Speaking of Lil Wayne, if you could get any kind of face tattoo, what would it be?



I'd never get a face tattoo.



What if someone put a gun to your head and said, get a face tattoo or die?



I'd die then. I'd go to heaven and tell the Lord that I'd really like to see him but my eyes and ears have been blown off by a gun and all I've got left is my mouth just because I didn't want a face tattoo.



Maybe you should've gotten a face tattoo then.



Yeah, okay, maybe I should have gotten one but I don't know of what. Definitely not one of those tear drops, though. I know people who have tear drops, trying to look all hard, and in reality they walk poodles and shitzus every day.

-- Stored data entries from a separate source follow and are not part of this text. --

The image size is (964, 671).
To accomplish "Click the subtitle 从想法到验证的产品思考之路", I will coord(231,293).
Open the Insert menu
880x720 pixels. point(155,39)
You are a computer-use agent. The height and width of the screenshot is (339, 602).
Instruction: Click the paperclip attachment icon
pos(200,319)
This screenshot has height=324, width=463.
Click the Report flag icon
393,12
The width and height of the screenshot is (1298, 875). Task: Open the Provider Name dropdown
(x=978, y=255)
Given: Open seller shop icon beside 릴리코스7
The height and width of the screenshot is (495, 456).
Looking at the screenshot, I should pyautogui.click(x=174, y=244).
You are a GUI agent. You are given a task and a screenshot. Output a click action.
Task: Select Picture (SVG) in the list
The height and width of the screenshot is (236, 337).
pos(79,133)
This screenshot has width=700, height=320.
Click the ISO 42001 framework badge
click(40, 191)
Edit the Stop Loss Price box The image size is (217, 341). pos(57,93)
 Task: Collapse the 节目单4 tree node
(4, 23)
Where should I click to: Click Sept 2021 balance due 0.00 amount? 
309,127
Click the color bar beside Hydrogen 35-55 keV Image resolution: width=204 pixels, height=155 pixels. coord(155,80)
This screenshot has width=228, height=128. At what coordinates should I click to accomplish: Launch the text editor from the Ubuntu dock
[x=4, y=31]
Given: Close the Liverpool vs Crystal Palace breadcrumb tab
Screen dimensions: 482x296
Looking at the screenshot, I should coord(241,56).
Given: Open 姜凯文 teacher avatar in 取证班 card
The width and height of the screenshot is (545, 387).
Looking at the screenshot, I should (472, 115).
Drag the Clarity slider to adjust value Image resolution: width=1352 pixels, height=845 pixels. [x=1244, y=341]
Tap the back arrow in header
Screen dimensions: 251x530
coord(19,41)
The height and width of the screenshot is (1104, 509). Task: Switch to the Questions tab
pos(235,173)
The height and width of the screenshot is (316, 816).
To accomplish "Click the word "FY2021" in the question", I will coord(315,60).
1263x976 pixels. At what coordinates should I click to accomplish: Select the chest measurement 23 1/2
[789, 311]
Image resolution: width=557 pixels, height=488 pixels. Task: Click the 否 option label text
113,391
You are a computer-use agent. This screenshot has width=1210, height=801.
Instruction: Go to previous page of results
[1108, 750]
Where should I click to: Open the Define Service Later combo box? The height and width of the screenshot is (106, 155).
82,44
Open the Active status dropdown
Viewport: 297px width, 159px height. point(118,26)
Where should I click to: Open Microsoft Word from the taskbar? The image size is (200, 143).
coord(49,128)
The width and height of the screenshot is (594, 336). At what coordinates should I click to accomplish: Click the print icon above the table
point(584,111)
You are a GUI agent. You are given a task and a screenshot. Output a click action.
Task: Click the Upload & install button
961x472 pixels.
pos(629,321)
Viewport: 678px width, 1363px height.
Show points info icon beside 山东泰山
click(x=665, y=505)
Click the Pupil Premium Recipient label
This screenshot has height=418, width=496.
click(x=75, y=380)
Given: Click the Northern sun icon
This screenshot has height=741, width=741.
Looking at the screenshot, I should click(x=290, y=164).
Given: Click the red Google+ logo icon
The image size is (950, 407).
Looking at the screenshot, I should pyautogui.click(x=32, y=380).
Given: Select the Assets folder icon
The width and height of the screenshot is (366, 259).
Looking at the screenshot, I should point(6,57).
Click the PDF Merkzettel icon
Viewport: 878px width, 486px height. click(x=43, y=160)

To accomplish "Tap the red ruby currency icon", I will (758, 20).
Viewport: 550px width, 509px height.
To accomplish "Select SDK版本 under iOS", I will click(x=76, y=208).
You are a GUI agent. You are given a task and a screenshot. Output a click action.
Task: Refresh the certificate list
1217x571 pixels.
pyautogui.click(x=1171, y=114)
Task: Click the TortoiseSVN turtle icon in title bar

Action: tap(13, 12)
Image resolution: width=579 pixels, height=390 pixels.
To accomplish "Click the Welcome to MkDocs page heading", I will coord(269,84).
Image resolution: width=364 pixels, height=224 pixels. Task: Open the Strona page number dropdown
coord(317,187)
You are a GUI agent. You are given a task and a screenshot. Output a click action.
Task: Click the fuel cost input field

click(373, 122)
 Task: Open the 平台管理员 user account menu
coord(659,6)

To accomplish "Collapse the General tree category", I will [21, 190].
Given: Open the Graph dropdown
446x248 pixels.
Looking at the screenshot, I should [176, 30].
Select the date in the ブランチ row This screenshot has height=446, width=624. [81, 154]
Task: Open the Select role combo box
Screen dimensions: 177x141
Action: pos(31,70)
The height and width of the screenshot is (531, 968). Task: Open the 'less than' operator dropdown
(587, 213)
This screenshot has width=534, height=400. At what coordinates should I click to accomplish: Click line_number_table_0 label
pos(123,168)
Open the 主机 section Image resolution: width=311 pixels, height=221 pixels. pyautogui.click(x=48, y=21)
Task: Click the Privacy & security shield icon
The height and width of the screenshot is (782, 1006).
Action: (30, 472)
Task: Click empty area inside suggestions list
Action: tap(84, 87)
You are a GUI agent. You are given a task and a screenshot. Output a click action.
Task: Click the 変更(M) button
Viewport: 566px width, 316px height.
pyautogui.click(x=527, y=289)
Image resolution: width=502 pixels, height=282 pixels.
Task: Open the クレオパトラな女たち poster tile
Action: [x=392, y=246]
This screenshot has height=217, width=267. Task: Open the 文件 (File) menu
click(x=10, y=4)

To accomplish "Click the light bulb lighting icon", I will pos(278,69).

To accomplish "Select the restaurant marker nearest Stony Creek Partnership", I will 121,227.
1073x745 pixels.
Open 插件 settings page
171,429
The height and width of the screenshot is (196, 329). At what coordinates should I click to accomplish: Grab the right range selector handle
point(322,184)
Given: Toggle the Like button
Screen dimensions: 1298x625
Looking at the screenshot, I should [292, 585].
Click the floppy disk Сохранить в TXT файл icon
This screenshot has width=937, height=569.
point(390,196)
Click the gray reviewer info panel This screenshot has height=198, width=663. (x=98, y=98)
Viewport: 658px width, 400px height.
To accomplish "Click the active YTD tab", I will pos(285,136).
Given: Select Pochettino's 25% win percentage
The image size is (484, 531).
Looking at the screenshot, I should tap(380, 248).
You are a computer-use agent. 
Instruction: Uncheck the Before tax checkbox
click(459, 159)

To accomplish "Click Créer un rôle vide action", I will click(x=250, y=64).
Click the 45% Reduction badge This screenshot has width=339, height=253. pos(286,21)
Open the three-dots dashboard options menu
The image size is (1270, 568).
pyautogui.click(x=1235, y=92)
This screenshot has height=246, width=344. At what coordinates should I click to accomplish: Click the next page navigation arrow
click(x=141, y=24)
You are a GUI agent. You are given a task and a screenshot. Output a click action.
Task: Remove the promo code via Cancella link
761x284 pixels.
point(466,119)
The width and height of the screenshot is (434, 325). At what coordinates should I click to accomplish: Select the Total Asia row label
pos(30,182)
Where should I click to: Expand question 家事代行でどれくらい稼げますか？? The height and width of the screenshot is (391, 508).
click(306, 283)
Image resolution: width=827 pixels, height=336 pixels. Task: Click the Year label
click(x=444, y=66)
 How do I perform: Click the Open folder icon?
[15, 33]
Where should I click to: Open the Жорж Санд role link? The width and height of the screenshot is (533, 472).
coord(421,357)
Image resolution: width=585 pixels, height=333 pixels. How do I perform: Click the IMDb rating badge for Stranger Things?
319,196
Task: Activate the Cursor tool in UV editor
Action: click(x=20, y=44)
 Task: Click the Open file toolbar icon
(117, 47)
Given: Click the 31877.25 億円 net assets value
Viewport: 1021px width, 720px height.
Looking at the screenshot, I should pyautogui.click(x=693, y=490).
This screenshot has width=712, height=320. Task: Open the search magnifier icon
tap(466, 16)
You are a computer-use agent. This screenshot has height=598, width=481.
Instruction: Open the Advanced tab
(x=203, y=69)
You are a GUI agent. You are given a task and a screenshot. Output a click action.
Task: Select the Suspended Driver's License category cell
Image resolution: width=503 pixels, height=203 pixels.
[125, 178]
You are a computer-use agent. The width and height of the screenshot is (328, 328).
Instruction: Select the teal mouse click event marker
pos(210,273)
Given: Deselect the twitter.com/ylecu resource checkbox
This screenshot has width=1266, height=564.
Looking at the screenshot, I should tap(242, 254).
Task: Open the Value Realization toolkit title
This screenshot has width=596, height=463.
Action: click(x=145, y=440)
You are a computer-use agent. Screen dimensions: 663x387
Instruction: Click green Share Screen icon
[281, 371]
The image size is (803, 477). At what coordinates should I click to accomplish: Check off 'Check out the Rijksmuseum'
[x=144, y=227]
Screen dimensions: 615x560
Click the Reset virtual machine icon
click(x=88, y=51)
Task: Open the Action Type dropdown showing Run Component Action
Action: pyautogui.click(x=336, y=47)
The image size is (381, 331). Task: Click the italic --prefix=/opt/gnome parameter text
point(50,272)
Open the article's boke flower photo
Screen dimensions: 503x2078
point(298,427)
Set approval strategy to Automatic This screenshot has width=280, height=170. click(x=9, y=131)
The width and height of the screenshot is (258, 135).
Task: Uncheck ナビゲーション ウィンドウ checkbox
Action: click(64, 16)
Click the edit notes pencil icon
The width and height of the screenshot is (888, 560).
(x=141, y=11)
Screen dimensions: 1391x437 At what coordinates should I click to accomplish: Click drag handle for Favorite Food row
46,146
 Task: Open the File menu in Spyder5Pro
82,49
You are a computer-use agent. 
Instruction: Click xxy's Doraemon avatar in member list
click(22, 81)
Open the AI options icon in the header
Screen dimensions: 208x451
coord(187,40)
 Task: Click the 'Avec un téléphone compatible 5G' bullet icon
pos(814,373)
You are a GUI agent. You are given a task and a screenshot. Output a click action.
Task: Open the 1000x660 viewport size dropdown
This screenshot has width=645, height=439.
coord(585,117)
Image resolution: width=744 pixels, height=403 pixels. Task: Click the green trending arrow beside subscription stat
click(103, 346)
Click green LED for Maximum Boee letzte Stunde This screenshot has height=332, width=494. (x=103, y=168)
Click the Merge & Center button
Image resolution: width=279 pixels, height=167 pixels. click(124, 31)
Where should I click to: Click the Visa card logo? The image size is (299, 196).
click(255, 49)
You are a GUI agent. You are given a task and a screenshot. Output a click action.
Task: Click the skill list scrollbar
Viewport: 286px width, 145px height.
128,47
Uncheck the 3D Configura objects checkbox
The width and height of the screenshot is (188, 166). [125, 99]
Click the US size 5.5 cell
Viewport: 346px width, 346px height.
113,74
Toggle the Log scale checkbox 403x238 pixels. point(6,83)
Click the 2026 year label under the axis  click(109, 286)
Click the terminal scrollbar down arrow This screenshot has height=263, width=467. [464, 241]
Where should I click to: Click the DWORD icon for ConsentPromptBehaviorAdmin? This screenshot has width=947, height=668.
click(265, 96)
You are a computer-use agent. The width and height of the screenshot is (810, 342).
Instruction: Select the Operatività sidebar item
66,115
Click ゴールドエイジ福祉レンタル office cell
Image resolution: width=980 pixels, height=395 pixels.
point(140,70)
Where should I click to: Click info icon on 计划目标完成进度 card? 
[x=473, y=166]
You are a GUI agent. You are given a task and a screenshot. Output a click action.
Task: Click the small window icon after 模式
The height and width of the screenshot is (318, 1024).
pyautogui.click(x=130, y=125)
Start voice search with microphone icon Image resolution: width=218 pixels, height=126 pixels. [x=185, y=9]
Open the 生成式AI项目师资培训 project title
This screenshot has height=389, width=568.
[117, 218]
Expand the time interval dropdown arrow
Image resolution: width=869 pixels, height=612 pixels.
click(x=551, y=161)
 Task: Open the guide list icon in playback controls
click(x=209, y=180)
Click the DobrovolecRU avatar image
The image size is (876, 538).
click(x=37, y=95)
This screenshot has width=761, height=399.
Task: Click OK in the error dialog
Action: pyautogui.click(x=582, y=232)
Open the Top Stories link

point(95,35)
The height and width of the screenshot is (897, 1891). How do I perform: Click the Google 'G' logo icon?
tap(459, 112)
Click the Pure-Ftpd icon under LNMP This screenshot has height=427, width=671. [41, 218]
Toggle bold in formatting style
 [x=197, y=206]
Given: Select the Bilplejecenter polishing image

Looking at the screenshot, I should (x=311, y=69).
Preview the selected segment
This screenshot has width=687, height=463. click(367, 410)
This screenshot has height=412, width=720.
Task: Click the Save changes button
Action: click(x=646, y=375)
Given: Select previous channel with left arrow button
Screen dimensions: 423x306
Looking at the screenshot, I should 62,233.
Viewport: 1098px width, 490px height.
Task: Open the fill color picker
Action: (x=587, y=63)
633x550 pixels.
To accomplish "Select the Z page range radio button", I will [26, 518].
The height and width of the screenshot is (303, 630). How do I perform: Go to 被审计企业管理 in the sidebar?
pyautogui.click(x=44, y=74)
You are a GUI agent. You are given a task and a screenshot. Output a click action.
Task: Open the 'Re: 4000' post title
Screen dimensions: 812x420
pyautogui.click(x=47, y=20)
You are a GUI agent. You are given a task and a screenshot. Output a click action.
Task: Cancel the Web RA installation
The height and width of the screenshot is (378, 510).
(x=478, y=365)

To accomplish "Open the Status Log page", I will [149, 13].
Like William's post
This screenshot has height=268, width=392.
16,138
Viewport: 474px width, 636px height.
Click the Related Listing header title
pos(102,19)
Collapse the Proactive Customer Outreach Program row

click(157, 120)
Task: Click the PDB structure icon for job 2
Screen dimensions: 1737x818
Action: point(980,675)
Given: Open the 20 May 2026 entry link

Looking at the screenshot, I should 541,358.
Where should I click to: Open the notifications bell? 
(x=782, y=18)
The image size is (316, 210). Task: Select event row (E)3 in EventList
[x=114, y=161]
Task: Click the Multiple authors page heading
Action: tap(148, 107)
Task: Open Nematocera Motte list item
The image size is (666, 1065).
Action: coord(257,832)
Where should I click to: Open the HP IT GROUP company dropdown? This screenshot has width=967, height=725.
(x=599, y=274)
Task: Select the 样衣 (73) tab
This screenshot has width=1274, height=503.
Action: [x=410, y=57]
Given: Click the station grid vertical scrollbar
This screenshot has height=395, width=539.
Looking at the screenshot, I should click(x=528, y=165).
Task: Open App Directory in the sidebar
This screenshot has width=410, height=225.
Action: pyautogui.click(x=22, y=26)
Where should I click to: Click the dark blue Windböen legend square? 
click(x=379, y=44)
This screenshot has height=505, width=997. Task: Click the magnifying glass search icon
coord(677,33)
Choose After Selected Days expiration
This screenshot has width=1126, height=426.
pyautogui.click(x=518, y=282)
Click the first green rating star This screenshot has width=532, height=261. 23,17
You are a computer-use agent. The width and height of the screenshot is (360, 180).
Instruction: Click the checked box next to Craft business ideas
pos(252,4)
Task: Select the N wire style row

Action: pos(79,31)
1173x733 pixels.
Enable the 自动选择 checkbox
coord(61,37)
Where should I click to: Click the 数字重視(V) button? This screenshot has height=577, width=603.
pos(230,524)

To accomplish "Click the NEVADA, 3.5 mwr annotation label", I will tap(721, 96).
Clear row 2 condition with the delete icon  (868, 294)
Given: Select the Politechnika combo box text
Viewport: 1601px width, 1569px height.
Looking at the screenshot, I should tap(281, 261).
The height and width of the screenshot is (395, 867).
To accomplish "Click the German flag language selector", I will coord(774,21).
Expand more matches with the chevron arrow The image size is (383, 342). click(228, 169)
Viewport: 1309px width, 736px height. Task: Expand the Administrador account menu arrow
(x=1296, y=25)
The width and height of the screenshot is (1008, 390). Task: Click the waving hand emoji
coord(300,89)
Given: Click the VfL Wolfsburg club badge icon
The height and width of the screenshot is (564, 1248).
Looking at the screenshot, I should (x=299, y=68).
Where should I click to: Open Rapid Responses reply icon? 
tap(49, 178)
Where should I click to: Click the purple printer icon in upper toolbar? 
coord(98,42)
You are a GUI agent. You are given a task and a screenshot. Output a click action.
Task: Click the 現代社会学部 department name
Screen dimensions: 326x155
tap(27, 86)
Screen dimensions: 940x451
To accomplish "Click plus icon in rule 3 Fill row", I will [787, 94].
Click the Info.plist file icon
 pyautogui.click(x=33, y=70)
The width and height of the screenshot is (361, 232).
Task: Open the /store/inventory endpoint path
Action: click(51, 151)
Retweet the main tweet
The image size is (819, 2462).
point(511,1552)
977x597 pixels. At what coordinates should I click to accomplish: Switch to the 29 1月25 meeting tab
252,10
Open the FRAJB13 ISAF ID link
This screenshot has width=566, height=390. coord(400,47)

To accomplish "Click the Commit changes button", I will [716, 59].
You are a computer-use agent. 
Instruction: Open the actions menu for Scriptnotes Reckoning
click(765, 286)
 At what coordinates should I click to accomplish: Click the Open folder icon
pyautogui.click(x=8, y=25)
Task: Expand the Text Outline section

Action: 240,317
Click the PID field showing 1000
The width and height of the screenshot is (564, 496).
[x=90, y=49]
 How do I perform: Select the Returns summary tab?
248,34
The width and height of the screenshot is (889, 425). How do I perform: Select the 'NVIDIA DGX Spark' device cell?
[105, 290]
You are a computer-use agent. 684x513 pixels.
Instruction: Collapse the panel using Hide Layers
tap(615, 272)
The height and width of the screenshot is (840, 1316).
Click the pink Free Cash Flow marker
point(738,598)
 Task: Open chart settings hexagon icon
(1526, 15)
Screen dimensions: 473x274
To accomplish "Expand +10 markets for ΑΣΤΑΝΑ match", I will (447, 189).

Do you ever impersonate women?



You know, people say to me 'You can do Will Smith, but can you do Jada Pinkett Smith?' and I'm like 'Yeah, I can do Jada...all night in a hotel room but I don't think Will would like that very much.'

What was it like auditioning for SNL?

You're in a dark room with a spotlight on you and you feel like you're alone. And you know when you're inside your apartment but you can hear people having a conversation outside? It was like that. Like I could hear a bunch of people giggling in the corner but I couldn't see them, so I don't even know if Lorne Michaels was there, but, if he was, that would be a good thing.



Obviously the audition went well, because you were cast for the 36th season.



Well, you know how Eminem says YOU'VE ONLY GOT ONE SHOT, it was kind of like that. I didn't want to work in smelly clubs getting paid $20 and a free gin and tonic for the rest of my life, so I gave it everything. I felt like I was seeing every facial expression I made, every lift of the eyebrow in my head, like I was looking into a mirror. You know that feeling you get when you meet someone that you love for the first time? I got that feeling after the audition, so I knew I did well.



Has there been any guest hosts on SNL that you were initially intimidated by?



Russell Brand, I mean he's my height, but there's something about him that's intimidating. Maybe it's because he's British or has a that weird puffy hair that kind of looks like an aphro growing under his real hair that gives him a few inches, or his African-mask face, but, he really intimidated me at first, although he's actually really nice guy.

What can people expect from your stand-up?



If you're just coming for impressions, you're not going to get that. What you're going to get is a lot of stories about my family, my grandmother, stories from school, things like that. You'll get a better sense of who I am, which is all really funny. But if you happen to shit your pants during my show, don't look at me to come and clean it up because I'll vomit. I'm not good with stinky, Huggies-diaper smells. So, I suggest everyone who comes to my show to bring a colostomy bag because everyone's probably going to shit their pants.